Repeat the listing from the line with "You are a computer-use agent." up to and including the line with "click(329, 46)".

╭─ RECORDS TO USE

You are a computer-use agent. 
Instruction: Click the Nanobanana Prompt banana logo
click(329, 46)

╰─
╭─ RECORDS TO USE

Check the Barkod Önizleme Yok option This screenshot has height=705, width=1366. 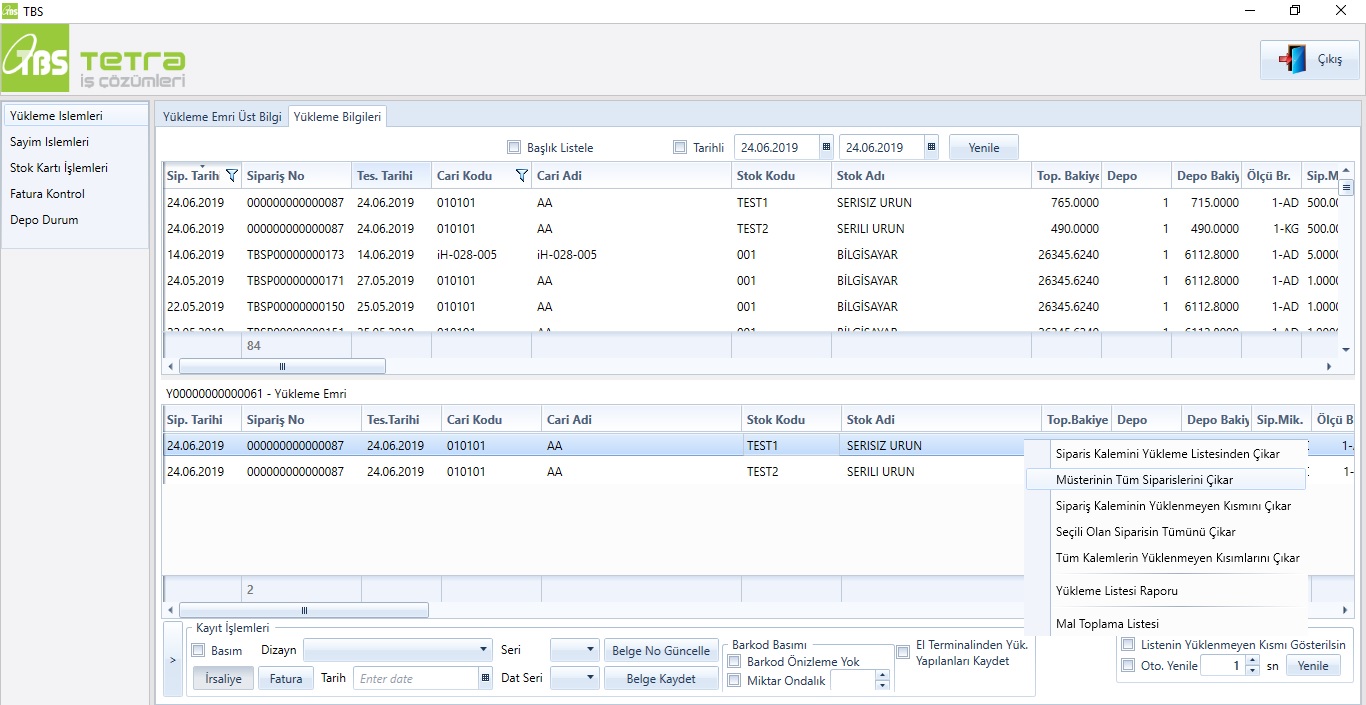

╰─
╭─ RECORDS TO USE

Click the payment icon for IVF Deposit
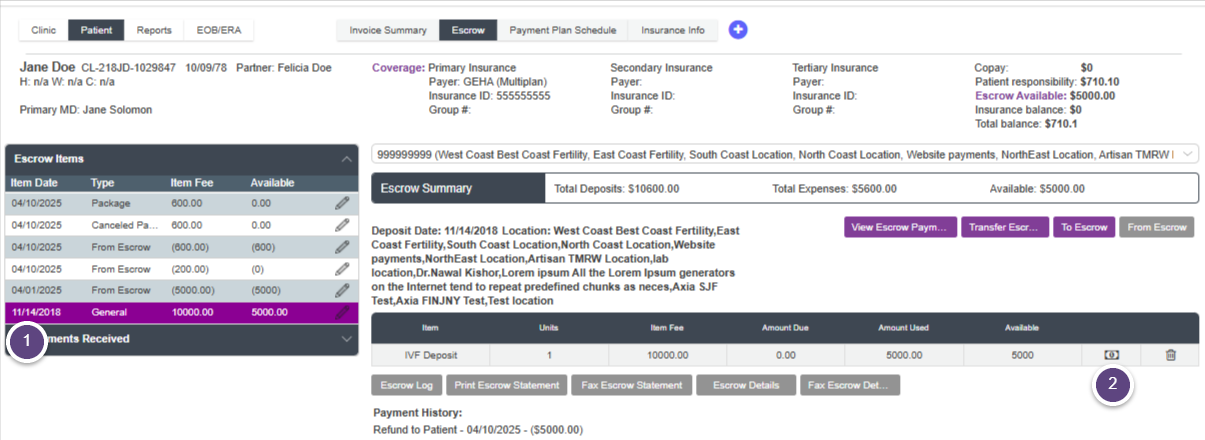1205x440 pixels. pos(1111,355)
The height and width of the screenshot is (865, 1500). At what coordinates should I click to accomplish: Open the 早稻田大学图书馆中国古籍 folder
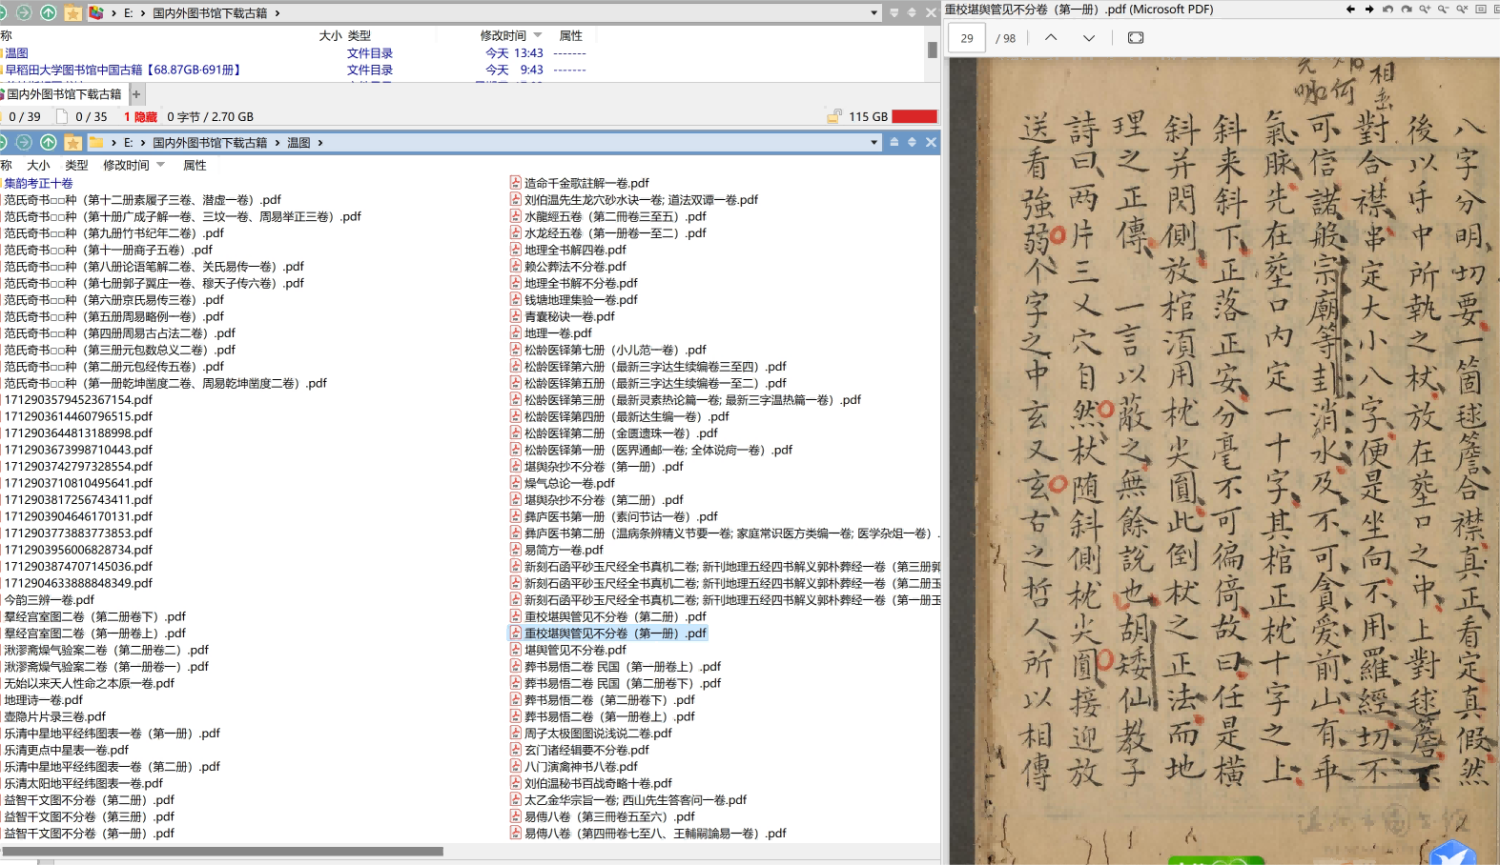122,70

╰─

● **RESPONSE FOR THIS EXERCISE**:
You are a computer-use agent. 
Instruction: Click the Nanobanana Prompt banana logo
click(329, 46)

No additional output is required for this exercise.